Мы прощаемся, и я смотрю на номер телефона матери Джунипер. Как выразить свои чувства словами? Как объяснить, почему это случилось именно по моей вине? Я знаю, что сидение здесь в темноте не приблизит меня к ответу. Я набираю номер, надеясь, что хотя бы раз в жизни отыщу правильные слова в правильный момент.
— Алло. — Голос матери Джунипер звучит немного напряженно, но все еще уверенно. Для нее кошмар начался несколько дней назад, когда Джунипер пропала. Наверное, истекшее время позволило ей хоть как-то свыкнуться с неизбежностью.
— Здравствуйте, это Тео Крей. Несколько лет назад я был преподавателем вашей дочери. Хотел принести вам соболезнования. — Совершенно бессмысленное слово, но я не представляю, чем его заменить.
— Профессор Тео? — Ее голос становится громче. — Спасибо, что позвонили. Это много для меня значит.
— Не знаю, говорили ли вам об этом, но я сейчас нахожусь в том же районе. — То, что сначала в жестоком убийстве вашей дочери заподозрили меня, мы опустим.
— Да, я знаю. Джунипер об этом упоминала.
— Вот как?
— Да. Она следила за вашими исследованиями. Излишне говорить, как сильно вы ее вдохновляли.
Я?
— Она была замечательной студенткой.
— Она вам когда-нибудь говорила, что это благодаря вам она не бросила учебу?
— Гм… Нет. — Она вообще ничего мне не говорила, потому была для меня не более чем фамилией из списка для переклички.
— У нее был сложный период. Проблемы с женихом, годом раньше умер ее отец. Это был напряженный период. Она говорила, что вы вселили в нее надежду. Она хотела быть похожей на вас.
Походить на меня? Социально невежественного наблюдателя?
— Спасибо, приятно слышать. Мне нечасто это говорят. — Правильнее было бы сказать «никогда».
— Уверена, вы скромничаете. То, что вы позвонили, много значит…
На самом деле ей следовало бы на меня наорать.
— Я просто хотел… Мне очень жаль. — Мой голос срывается. — Мне бы хотелось быть лучшим учителем. Жаль, что я не сказал ей о необходимости быть осторожнее. Простите, миссис Парсонс. Зря я вам это говорю.
— Ничего. Я стараюсь привыкнуть к тому, что… — Мне слышно, как она пытается сдержать слезы. — Она была моей маленькой девочкой. Теперь ее нет.
— Мне очень жаль… — Я глубоко вздыхаю, шмыгаю носом.
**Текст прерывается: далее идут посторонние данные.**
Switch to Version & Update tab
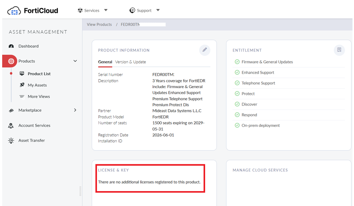 [x=130, y=62]
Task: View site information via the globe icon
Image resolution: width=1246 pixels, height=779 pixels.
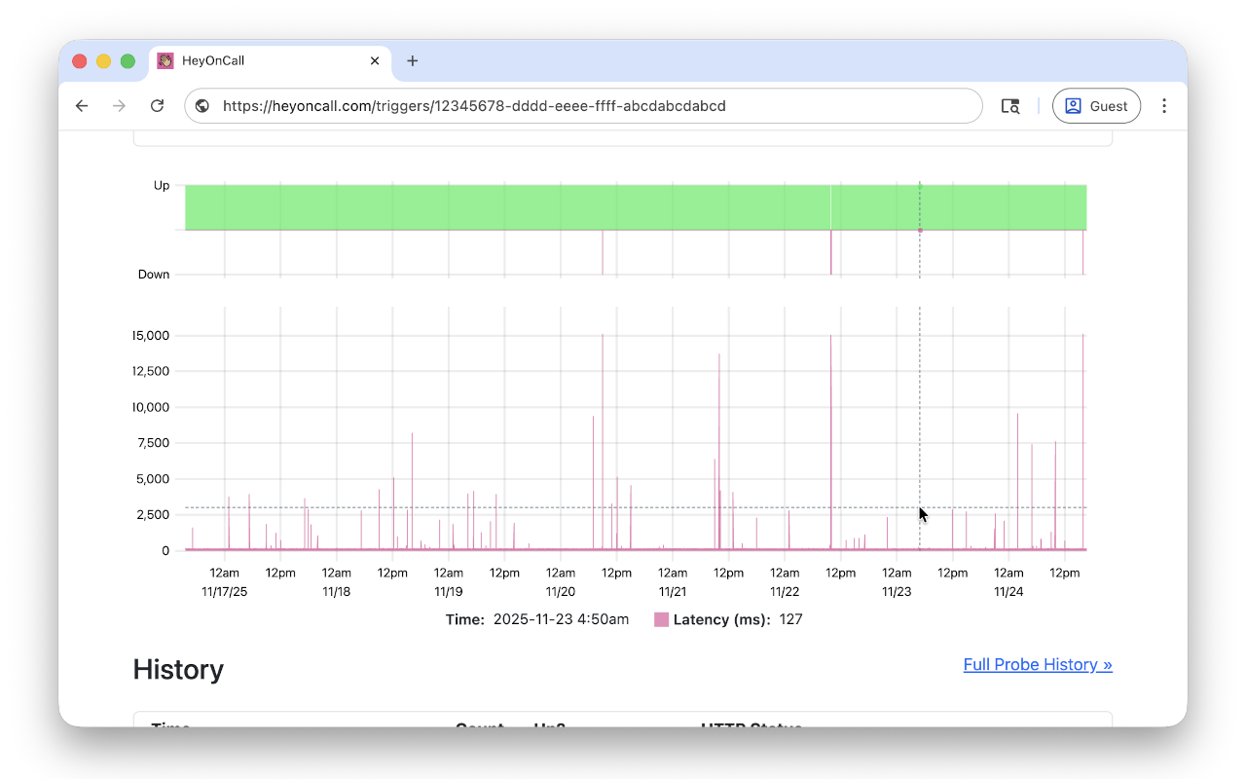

— Доктор Тео, почему она оказалась там одна? — Сначала ее тон был сердечным, потом сдержанным, теперь он отстраненный.
— Не знаю. Не знаю даже, чем она здесь занималась. Жаль, что я не потратил еще немного времени, рассказывая, как важна осторожность. — Мне стыдно, что я ее осуждаю, и я сразу иду на попятный. — То есть… Я хочу сказать, что…
— Она всегда помнила об осторожности. В летние месяцы она работа в Йеллоустоне, в лесничестве. Часто встречала медведей и всегда знала, что нужно держаться подальше. Наверное, единственный раз, когда не посмотрела, и вот…
Я впервые слышу, что Джунипер работала в лесничестве. Выходит, она была подготовлена лучше, чем я думал. Теперь мне вдвойне стыдно, что я объяснял ее гибель беспечностью. Приписывать несчастье других их собственным оплошностям — предосудительное самоутешение. Наверное, она имела больше навыков выживания в поле, чем я сам. Тем бессмысленнее и необъяснимее ее гибель. Сейчас не время спрашивать, но я должен знать.